Au menu cette semaine: salade de pois chiche, tarte chèvre/épinards, crumble d'endives et pâtes aux crevettes. Peu de viande et de poisson, ce qui permet de conserver ces plats plus longtemps. Ils seront stockés au réfrigérateur, prêts à être réchauffés et dégustés au fil de la semaine, suivant la méthode du «batch cooking» ("cuisiner en lots"), qui vise à anticiper ce qu'on va manger pour mieux maîtriser son budget.
Sur Instagram, ils sont 115'000 à suivre Sandra, alias «cuisineaddict». Chaque vendredi, elle livre ses menus pour la semaine à venir, avec la liste de courses associée et la durée de conservation des plats.
Aide au quotidien
Une popularité qui «a vraiment explosé quand j'ai commencé à partager mes menus de batch cooking», raconte l'ancienne assistante de direction dans un cabinet comptable. Blogueuse cuisine depuis près de 15 ans, Sandra Thomann s'est lancée en 2019 dans cette méthode déjà connue outre-atlantique. En seulement trois ans, elle a publié une dizaine de livres sur le «batch cooking», avec succès, et vit aujourd'hui de sa passion.
«En France, les gens aiment cuisiner», avance-t-elle, «Et quand on remarque que ça peut nous aider au quotidien, que ça simplifie la vie et que ça fait faire des économies, on s'y tient. Et de plus en plus de monde s'y met.» Car beaucoup cherchent des astuces en cette période d'inflation qui a vu les prix de l'alimentation bondir de 15,8% sur un an en mars.
«Ces derniers temps, la grosse inquiétude c'est la montée des prix: comment continuer de maintenir une alimentation équilibrée sans plomber son budget», explique Sandra Thomann, qui échange régulièrement avec ses abonnés sur les réseaux sociaux.
Julie Sling, 29 ans, figure parmi eux. Elle s'est mise au «batch cooking» quelque temps après la naissance de son fils Raphaël, huit mois.

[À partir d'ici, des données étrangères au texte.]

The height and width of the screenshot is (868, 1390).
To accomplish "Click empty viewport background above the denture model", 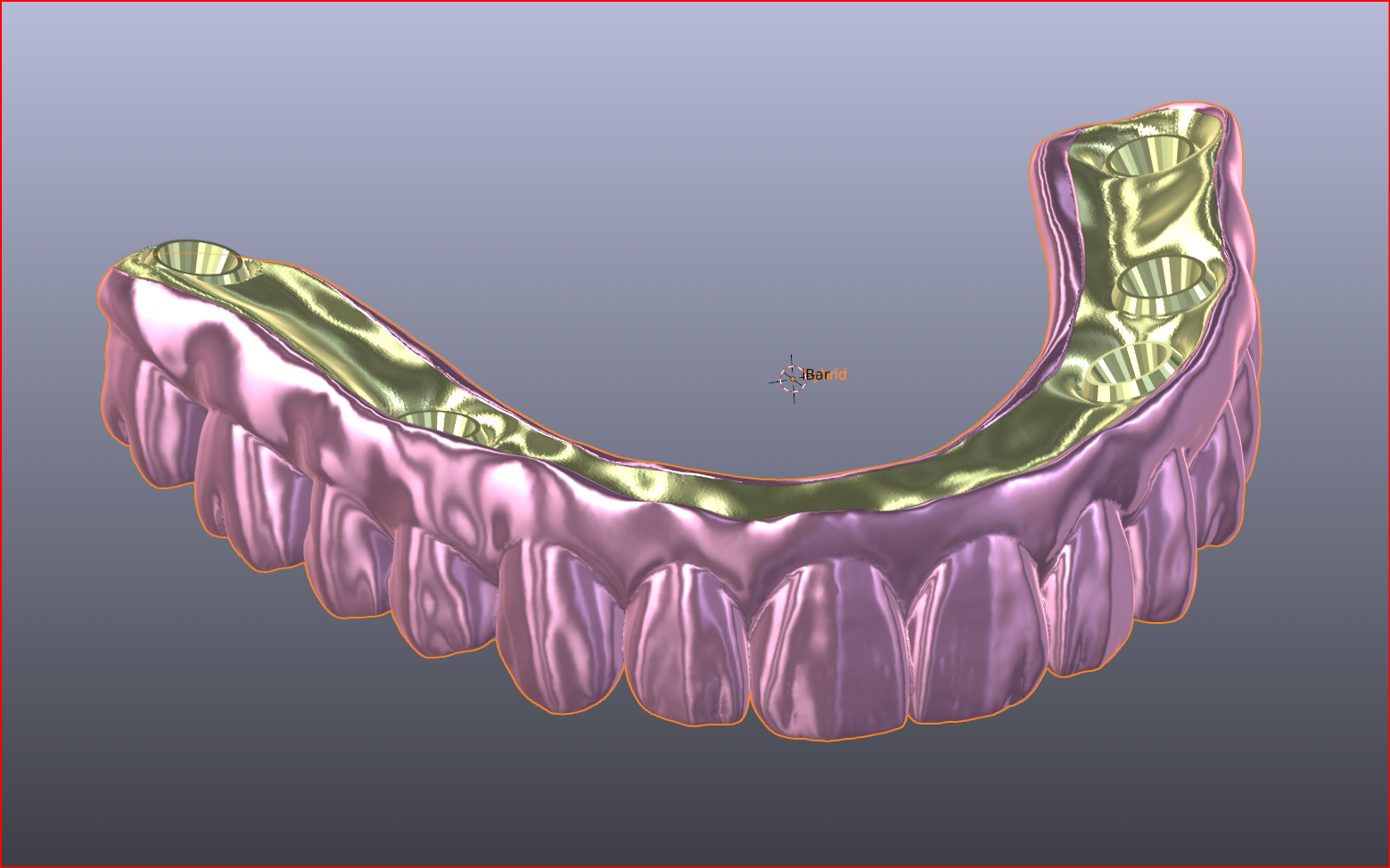I will (624, 134).
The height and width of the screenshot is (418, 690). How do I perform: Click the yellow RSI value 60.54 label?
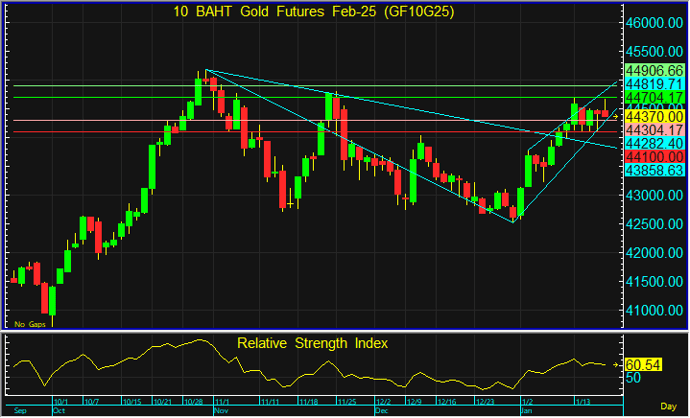pos(643,365)
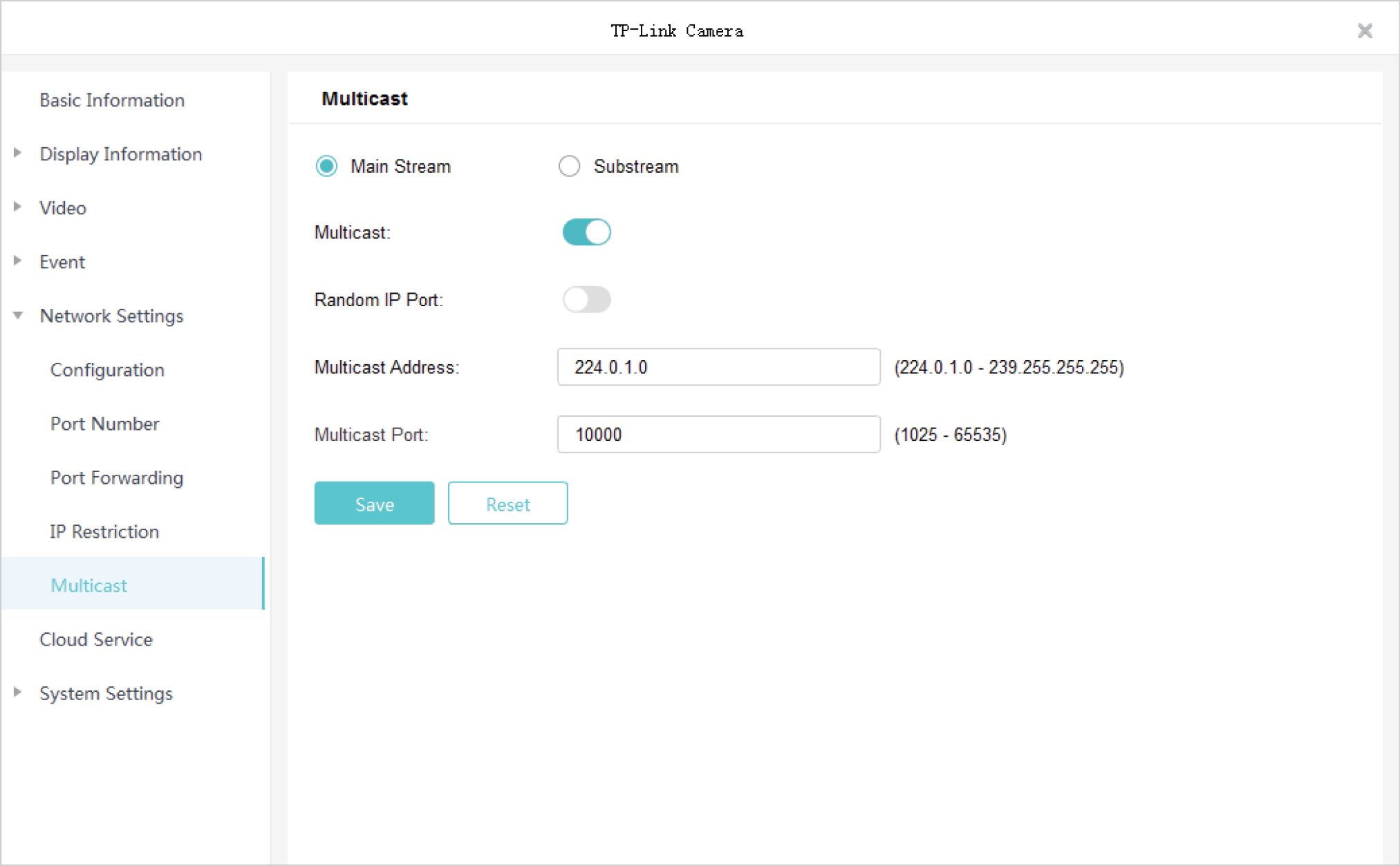
Task: Open the Configuration submenu item
Action: click(107, 370)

L'objectif: réduire sa «charge mentale» et faciliter son quotidien.
«Le strict nécessaire»
«J'ai tenté et il s'est avéré que c'était beaucoup plus simple pour manger équilibré et autre chose que du surgelé qui, en plus, peut revenir cher», témoigne-t-elle. Elle ne fréquente plus les rayons des supermarchés et sa liste de courses est calquée sur celle proposée par Sandra. «On achète vraiment le strict nécessaire, on évite d'acheter des choses qui vont pourrir ou qu'on risque de ne pas utiliser», dit-elle en récupérant ses provisions au drive d'un supermarché de Strasbourg.
Côté ticket de caisse, le budget mensuel de la famille atteint une centaine d'euros par semaine, en comptant les achats pour le bébé, dont les couches et le lait infantile. «Avant, on pouvait tourner autour de 150 euros, on achetait pas mal de choses parce qu'on ne savait jamais ce qu'on allait préparer et au final on achetait beaucoup trop», compare-t-elle.
Selon Sandra Thomann, le «batch cooking» est l'ennemi du gaspillage alimentaire mais aussi de la malbouffe: terminés la restauration rapide et les plats cuisinés livrés à domicile. «Quand on est fatigué, qu'on rentre tard le soir, qu'on n'a pas envie de cuisiner après le boulot, on a juste à réchauffer le plat, ça évite de craquer sur des plats préparés qui coûtent cher», souligne-t-elle.
Si la blogueuse craignait que le «batch cooking» ne soit qu'un «effet de mode», elle se félicite qu'il y ait toujours «des nouvelles personnes qui découvrent la méthode, qui cherchent des astuces. Je crois que c'est fait pour durer».